When a line in the material contains the word "This", copy it.

== Dataset ==
..........

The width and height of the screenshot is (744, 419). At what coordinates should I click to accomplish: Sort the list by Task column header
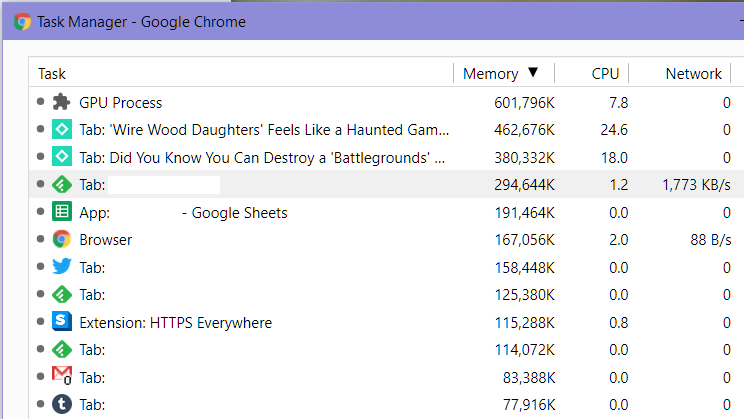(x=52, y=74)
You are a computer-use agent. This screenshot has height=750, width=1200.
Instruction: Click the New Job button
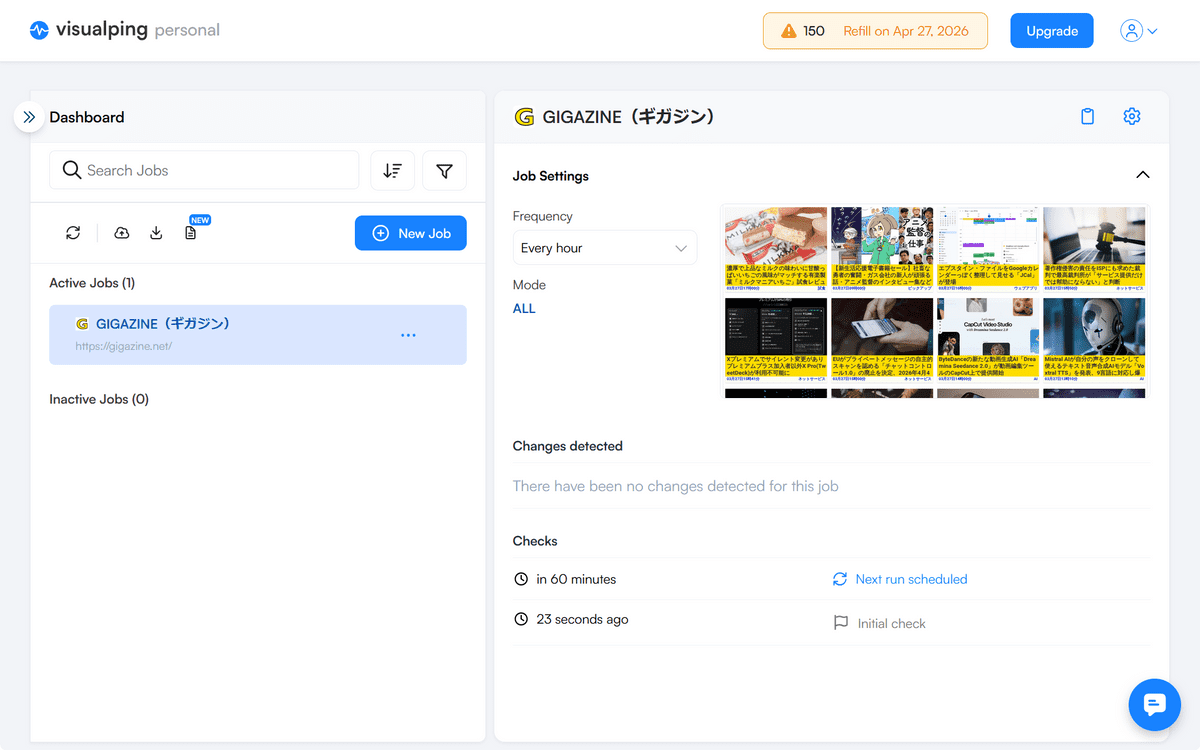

..........

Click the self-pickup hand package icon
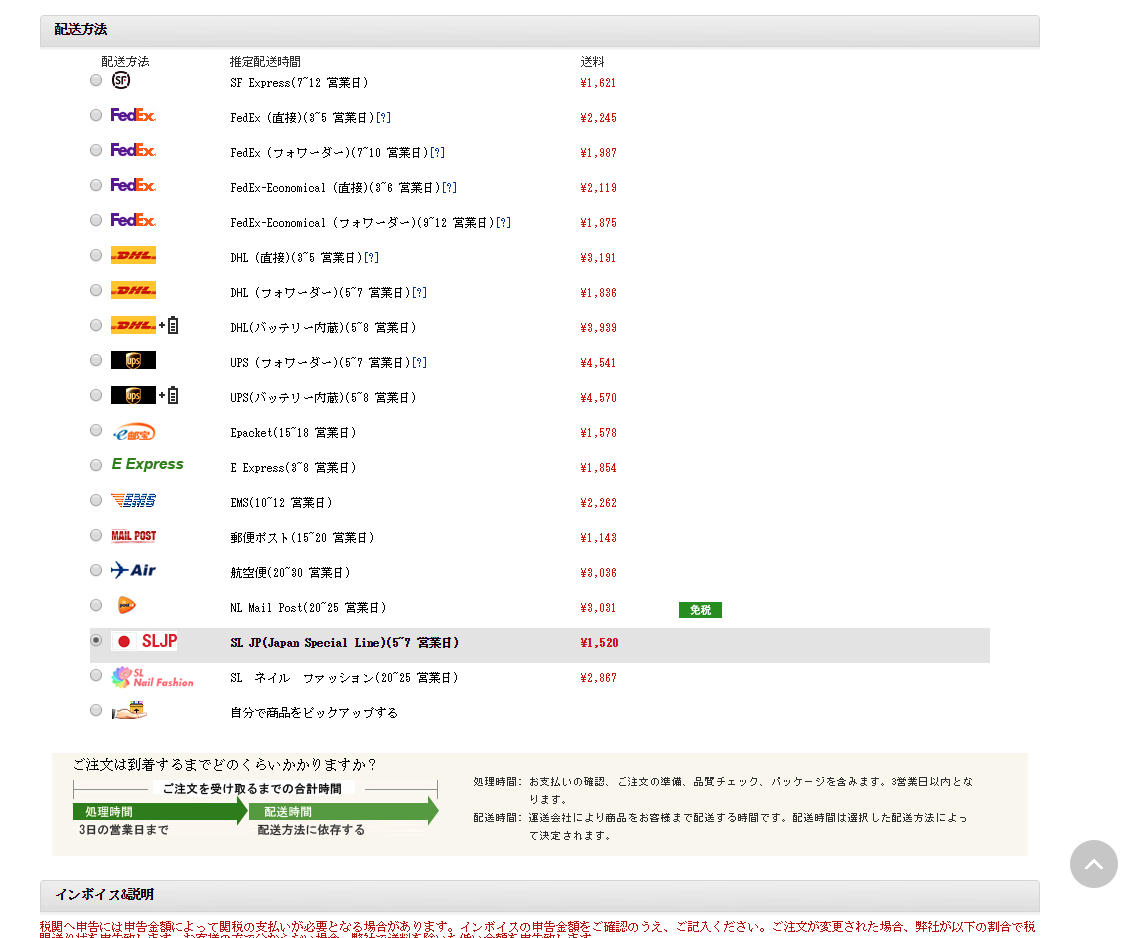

..........

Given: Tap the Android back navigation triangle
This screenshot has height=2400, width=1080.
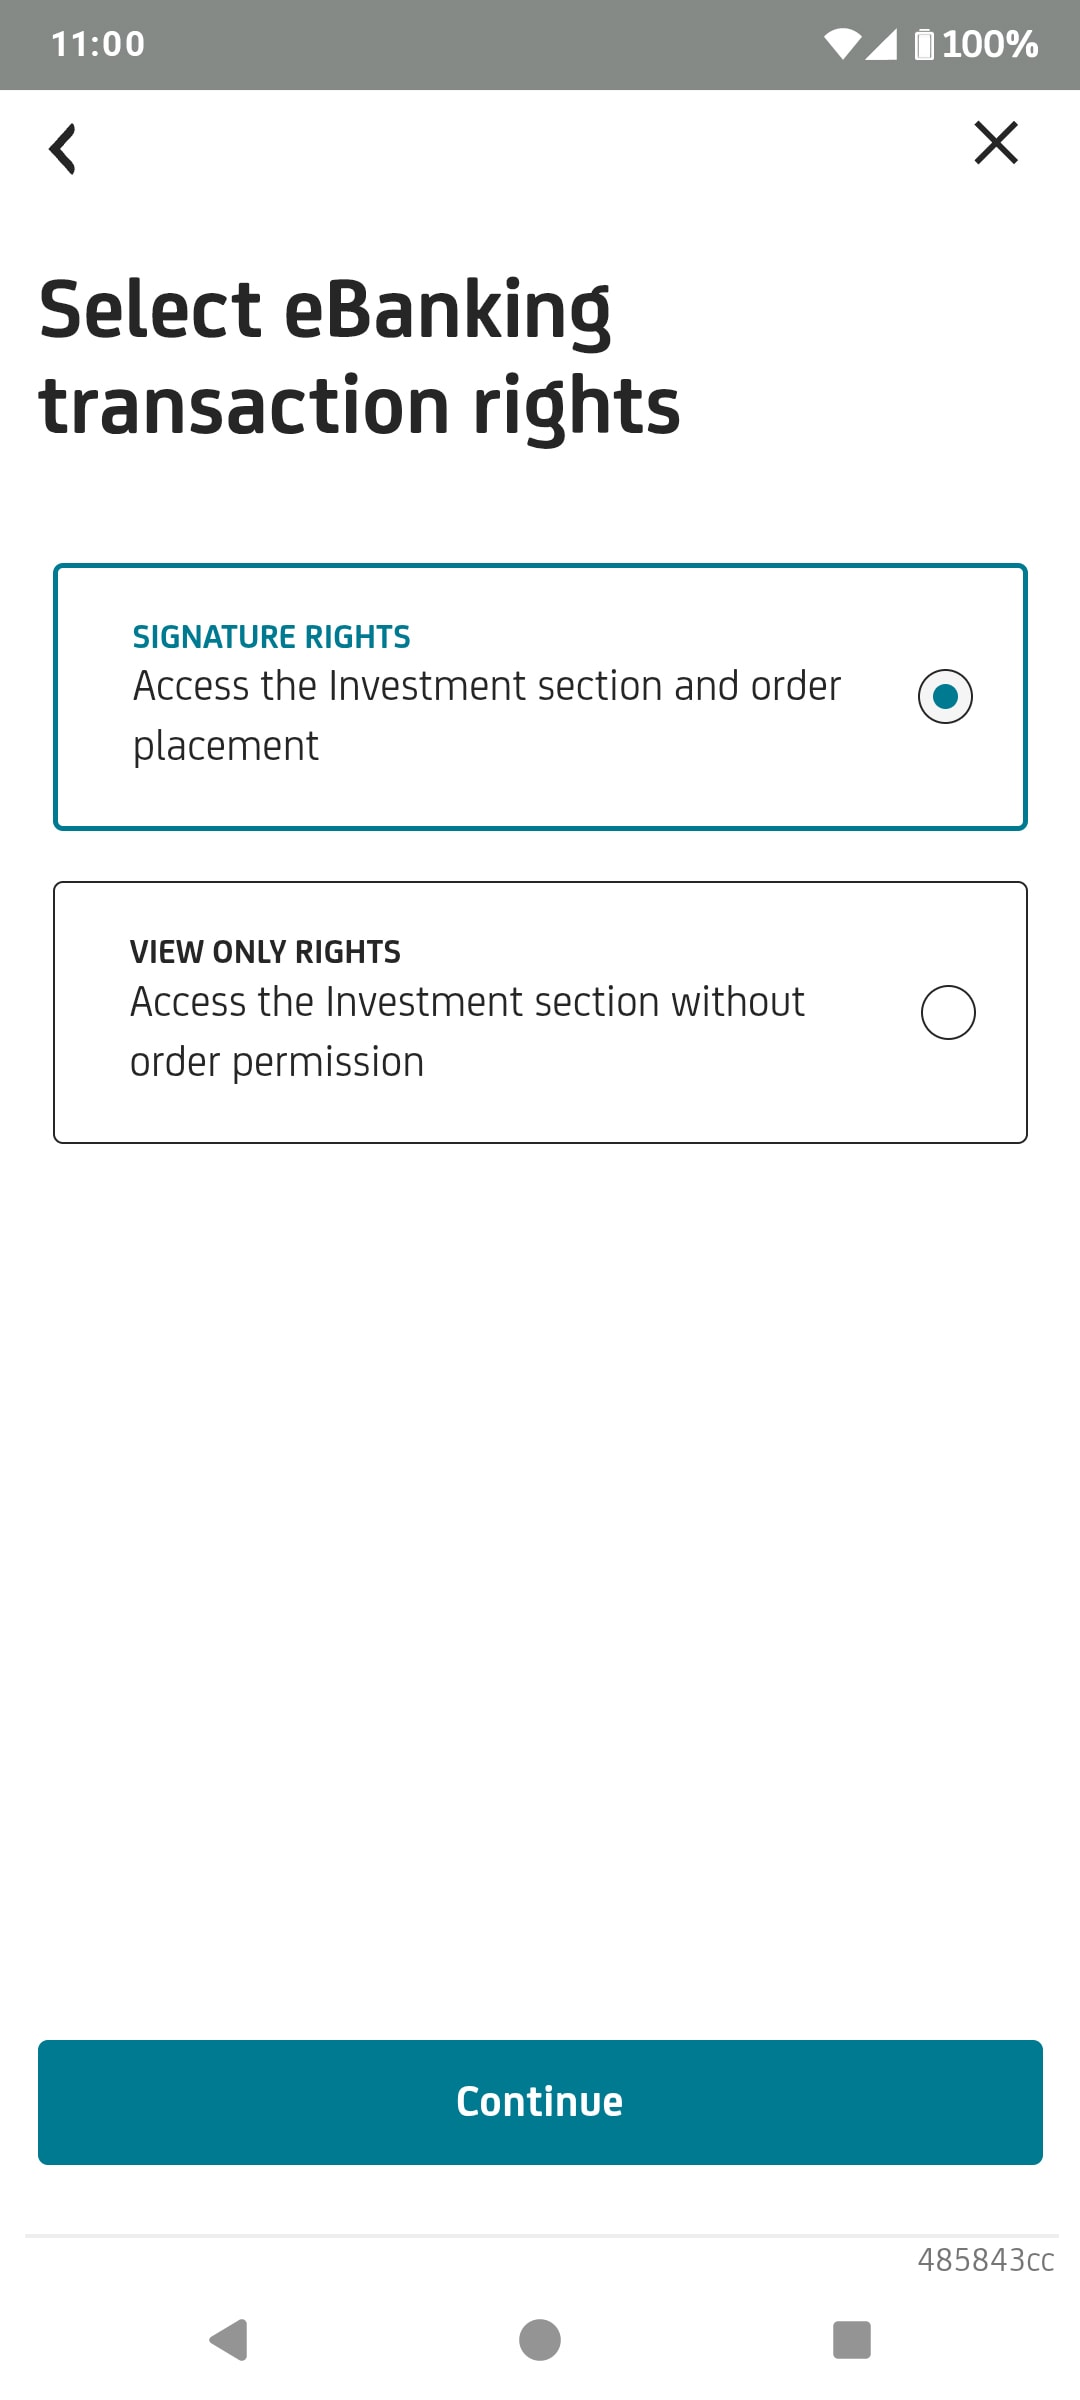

..........

== Written solution ==
You are a computer-use agent. This screenshot has height=750, width=1200.
This screenshot has height=2400, width=1080.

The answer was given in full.